**What the task requires**
Exact duplicates of all entries are needed.

Stored records:
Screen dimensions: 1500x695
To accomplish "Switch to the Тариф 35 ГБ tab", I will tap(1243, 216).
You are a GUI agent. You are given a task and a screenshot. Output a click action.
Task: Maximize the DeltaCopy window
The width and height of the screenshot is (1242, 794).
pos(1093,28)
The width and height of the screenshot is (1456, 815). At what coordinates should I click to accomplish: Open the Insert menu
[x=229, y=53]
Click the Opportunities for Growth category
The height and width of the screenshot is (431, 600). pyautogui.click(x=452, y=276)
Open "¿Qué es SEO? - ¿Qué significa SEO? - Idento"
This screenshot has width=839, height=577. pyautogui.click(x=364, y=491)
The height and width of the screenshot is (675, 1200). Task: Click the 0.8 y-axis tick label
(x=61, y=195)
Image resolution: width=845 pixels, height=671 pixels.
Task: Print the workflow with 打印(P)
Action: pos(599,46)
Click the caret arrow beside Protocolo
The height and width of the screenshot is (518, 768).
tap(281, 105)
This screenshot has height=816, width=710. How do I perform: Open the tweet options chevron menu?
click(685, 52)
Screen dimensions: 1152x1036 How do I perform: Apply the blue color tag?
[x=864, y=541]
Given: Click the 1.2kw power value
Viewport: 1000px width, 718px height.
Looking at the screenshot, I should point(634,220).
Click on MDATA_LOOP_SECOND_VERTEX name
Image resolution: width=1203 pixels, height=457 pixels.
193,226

**Task answer**
Screen dimensions: 1500x695
To accomplish "Switch to the Тариф 35 ГБ tab", I will tap(1243, 216).
You are a GUI agent. You are given a task and a screenshot. Output a click action.
Task: Maximize the DeltaCopy window
The width and height of the screenshot is (1242, 794).
pos(1093,28)
The width and height of the screenshot is (1456, 815). At what coordinates should I click to accomplish: Open the Insert menu
[x=229, y=53]
Click the Opportunities for Growth category
The height and width of the screenshot is (431, 600). pyautogui.click(x=452, y=276)
Open "¿Qué es SEO? - ¿Qué significa SEO? - Idento"
This screenshot has width=839, height=577. pyautogui.click(x=364, y=491)
The height and width of the screenshot is (675, 1200). Task: Click the 0.8 y-axis tick label
(x=61, y=195)
Image resolution: width=845 pixels, height=671 pixels.
Task: Print the workflow with 打印(P)
Action: pos(599,46)
Click the caret arrow beside Protocolo
The height and width of the screenshot is (518, 768).
tap(281, 105)
This screenshot has height=816, width=710. How do I perform: Open the tweet options chevron menu?
click(685, 52)
Screen dimensions: 1152x1036 How do I perform: Apply the blue color tag?
[x=864, y=541]
Given: Click the 1.2kw power value
Viewport: 1000px width, 718px height.
Looking at the screenshot, I should point(634,220).
Click on MDATA_LOOP_SECOND_VERTEX name
Image resolution: width=1203 pixels, height=457 pixels.
193,226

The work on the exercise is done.